Saved entries
[Start of section]
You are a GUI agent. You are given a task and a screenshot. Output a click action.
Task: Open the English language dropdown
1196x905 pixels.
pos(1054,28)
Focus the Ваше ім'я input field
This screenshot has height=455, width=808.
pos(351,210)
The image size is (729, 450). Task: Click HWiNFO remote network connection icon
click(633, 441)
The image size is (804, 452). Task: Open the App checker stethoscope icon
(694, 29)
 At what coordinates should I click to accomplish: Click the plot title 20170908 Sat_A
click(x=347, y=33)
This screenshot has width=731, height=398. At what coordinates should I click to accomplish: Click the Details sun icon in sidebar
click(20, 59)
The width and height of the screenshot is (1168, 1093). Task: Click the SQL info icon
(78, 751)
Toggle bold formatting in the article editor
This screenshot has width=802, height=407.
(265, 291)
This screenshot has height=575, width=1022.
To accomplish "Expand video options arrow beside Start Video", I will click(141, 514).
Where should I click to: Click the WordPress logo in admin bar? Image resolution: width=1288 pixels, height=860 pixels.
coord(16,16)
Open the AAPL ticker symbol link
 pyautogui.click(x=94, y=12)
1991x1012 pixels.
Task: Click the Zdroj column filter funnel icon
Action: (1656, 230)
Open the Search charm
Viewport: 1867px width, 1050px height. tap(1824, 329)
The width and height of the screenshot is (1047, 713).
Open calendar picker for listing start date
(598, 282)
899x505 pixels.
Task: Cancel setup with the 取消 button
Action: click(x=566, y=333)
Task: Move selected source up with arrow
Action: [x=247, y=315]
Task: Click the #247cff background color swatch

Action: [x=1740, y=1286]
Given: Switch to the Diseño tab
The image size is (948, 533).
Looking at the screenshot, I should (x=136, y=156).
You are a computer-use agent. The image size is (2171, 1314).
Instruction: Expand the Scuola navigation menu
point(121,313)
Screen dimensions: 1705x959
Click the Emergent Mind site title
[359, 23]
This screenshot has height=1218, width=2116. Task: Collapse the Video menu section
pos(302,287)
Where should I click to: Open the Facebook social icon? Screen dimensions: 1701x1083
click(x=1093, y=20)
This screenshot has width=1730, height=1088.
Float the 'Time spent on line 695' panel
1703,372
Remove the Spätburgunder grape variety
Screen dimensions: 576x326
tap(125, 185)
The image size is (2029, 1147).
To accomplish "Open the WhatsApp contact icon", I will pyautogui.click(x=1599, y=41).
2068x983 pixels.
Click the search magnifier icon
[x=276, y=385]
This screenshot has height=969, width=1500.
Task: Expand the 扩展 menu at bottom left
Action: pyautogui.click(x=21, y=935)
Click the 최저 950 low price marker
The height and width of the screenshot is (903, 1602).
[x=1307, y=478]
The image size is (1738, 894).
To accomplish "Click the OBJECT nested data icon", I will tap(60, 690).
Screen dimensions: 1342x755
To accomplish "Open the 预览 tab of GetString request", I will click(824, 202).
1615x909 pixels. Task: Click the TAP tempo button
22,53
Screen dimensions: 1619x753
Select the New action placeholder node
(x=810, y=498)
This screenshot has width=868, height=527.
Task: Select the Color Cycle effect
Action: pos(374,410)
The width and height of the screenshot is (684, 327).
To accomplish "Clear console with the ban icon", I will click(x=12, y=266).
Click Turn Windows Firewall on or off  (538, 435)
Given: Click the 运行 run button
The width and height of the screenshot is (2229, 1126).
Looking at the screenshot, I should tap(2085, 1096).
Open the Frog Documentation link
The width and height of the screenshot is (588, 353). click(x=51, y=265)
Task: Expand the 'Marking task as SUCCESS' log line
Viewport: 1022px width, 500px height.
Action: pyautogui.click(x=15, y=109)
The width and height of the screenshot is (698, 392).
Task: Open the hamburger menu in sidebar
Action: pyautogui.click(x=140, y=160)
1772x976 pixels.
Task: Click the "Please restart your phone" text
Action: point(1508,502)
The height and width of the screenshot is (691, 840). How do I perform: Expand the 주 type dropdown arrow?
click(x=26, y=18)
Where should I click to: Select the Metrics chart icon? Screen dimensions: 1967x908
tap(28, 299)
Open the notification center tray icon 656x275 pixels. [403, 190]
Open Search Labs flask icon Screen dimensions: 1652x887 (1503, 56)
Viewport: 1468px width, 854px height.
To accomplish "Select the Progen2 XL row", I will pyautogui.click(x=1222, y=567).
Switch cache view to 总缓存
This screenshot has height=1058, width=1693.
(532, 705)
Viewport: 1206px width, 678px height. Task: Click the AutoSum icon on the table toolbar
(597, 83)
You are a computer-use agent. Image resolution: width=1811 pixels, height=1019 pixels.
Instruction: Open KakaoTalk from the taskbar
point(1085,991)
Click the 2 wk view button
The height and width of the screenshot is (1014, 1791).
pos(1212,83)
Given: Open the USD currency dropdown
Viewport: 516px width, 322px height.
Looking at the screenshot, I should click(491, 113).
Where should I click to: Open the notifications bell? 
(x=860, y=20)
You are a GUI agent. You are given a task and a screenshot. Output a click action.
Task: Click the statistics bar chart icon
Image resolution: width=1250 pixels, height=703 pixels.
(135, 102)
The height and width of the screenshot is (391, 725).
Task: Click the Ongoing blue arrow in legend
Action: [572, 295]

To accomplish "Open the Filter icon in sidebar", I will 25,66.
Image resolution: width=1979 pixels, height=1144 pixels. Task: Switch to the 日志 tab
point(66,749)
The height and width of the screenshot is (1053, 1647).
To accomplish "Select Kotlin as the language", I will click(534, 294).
[End of section]
Set all of the records down again, exactly as they stand.

* _RESULT FOR THIS EXERCISE_
You are a GUI agent. You are given a task and a screenshot. Output a click action.
Task: Open the English language dropdown
1196x905 pixels.
pos(1054,28)
Focus the Ваше ім'я input field
This screenshot has height=455, width=808.
pos(351,210)
The image size is (729, 450). Task: Click HWiNFO remote network connection icon
click(633, 441)
The image size is (804, 452). Task: Open the App checker stethoscope icon
(694, 29)
 At what coordinates should I click to accomplish: Click the plot title 20170908 Sat_A
click(x=347, y=33)
This screenshot has width=731, height=398. At what coordinates should I click to accomplish: Click the Details sun icon in sidebar
click(20, 59)
The width and height of the screenshot is (1168, 1093). Task: Click the SQL info icon
(78, 751)
Toggle bold formatting in the article editor
This screenshot has width=802, height=407.
(265, 291)
This screenshot has height=575, width=1022.
To accomplish "Expand video options arrow beside Start Video", I will click(141, 514).
Where should I click to: Click the WordPress logo in admin bar? Image resolution: width=1288 pixels, height=860 pixels.
coord(16,16)
Open the AAPL ticker symbol link
 pyautogui.click(x=94, y=12)
1991x1012 pixels.
Task: Click the Zdroj column filter funnel icon
Action: (1656, 230)
Open the Search charm
Viewport: 1867px width, 1050px height. tap(1824, 329)
The width and height of the screenshot is (1047, 713).
Open calendar picker for listing start date
(598, 282)
899x505 pixels.
Task: Cancel setup with the 取消 button
Action: click(x=566, y=333)
Task: Move selected source up with arrow
Action: [x=247, y=315]
Task: Click the #247cff background color swatch

Action: [x=1740, y=1286]
Given: Switch to the Diseño tab
The image size is (948, 533).
Looking at the screenshot, I should (x=136, y=156).
You are a computer-use agent. The image size is (2171, 1314).
Instruction: Expand the Scuola navigation menu
point(121,313)
Screen dimensions: 1705x959
Click the Emergent Mind site title
[359, 23]
This screenshot has height=1218, width=2116. Task: Collapse the Video menu section
pos(302,287)
Where should I click to: Open the Facebook social icon? Screen dimensions: 1701x1083
click(x=1093, y=20)
This screenshot has width=1730, height=1088.
Float the 'Time spent on line 695' panel
1703,372
Remove the Spätburgunder grape variety
Screen dimensions: 576x326
tap(125, 185)
The image size is (2029, 1147).
To accomplish "Open the WhatsApp contact icon", I will pyautogui.click(x=1599, y=41).
2068x983 pixels.
Click the search magnifier icon
[x=276, y=385]
This screenshot has height=969, width=1500.
Task: Expand the 扩展 menu at bottom left
Action: pyautogui.click(x=21, y=935)
Click the 최저 950 low price marker
The height and width of the screenshot is (903, 1602).
[x=1307, y=478]
The image size is (1738, 894).
To accomplish "Click the OBJECT nested data icon", I will tap(60, 690).
Screen dimensions: 1342x755
To accomplish "Open the 预览 tab of GetString request", I will click(824, 202).
1615x909 pixels. Task: Click the TAP tempo button
22,53
Screen dimensions: 1619x753
Select the New action placeholder node
(x=810, y=498)
This screenshot has width=868, height=527.
Task: Select the Color Cycle effect
Action: pos(374,410)
The width and height of the screenshot is (684, 327).
To accomplish "Clear console with the ban icon", I will click(x=12, y=266).
Click Turn Windows Firewall on or off  (538, 435)
Given: Click the 运行 run button
The width and height of the screenshot is (2229, 1126).
Looking at the screenshot, I should tap(2085, 1096).
Open the Frog Documentation link
The width and height of the screenshot is (588, 353). click(x=51, y=265)
Task: Expand the 'Marking task as SUCCESS' log line
Viewport: 1022px width, 500px height.
Action: pyautogui.click(x=15, y=109)
The width and height of the screenshot is (698, 392).
Task: Open the hamburger menu in sidebar
Action: pyautogui.click(x=140, y=160)
1772x976 pixels.
Task: Click the "Please restart your phone" text
Action: point(1508,502)
The height and width of the screenshot is (691, 840). How do I perform: Expand the 주 type dropdown arrow?
click(x=26, y=18)
Where should I click to: Select the Metrics chart icon? Screen dimensions: 1967x908
tap(28, 299)
Open the notification center tray icon 656x275 pixels. [403, 190]
Open Search Labs flask icon Screen dimensions: 1652x887 (1503, 56)
Viewport: 1468px width, 854px height.
To accomplish "Select the Progen2 XL row", I will pyautogui.click(x=1222, y=567).
Switch cache view to 总缓存
This screenshot has height=1058, width=1693.
(532, 705)
Viewport: 1206px width, 678px height. Task: Click the AutoSum icon on the table toolbar
(597, 83)
You are a computer-use agent. Image resolution: width=1811 pixels, height=1019 pixels.
Instruction: Open KakaoTalk from the taskbar
point(1085,991)
Click the 2 wk view button
The height and width of the screenshot is (1014, 1791).
pos(1212,83)
Given: Open the USD currency dropdown
Viewport: 516px width, 322px height.
Looking at the screenshot, I should click(491, 113).
Where should I click to: Open the notifications bell? 
(x=860, y=20)
You are a GUI agent. You are given a task and a screenshot. Output a click action.
Task: Click the statistics bar chart icon
Image resolution: width=1250 pixels, height=703 pixels.
(135, 102)
The height and width of the screenshot is (391, 725).
Task: Click the Ongoing blue arrow in legend
Action: [572, 295]

To accomplish "Open the Filter icon in sidebar", I will 25,66.
Image resolution: width=1979 pixels, height=1144 pixels. Task: Switch to the 日志 tab
point(66,749)
The height and width of the screenshot is (1053, 1647).
To accomplish "Select Kotlin as the language", I will click(534, 294).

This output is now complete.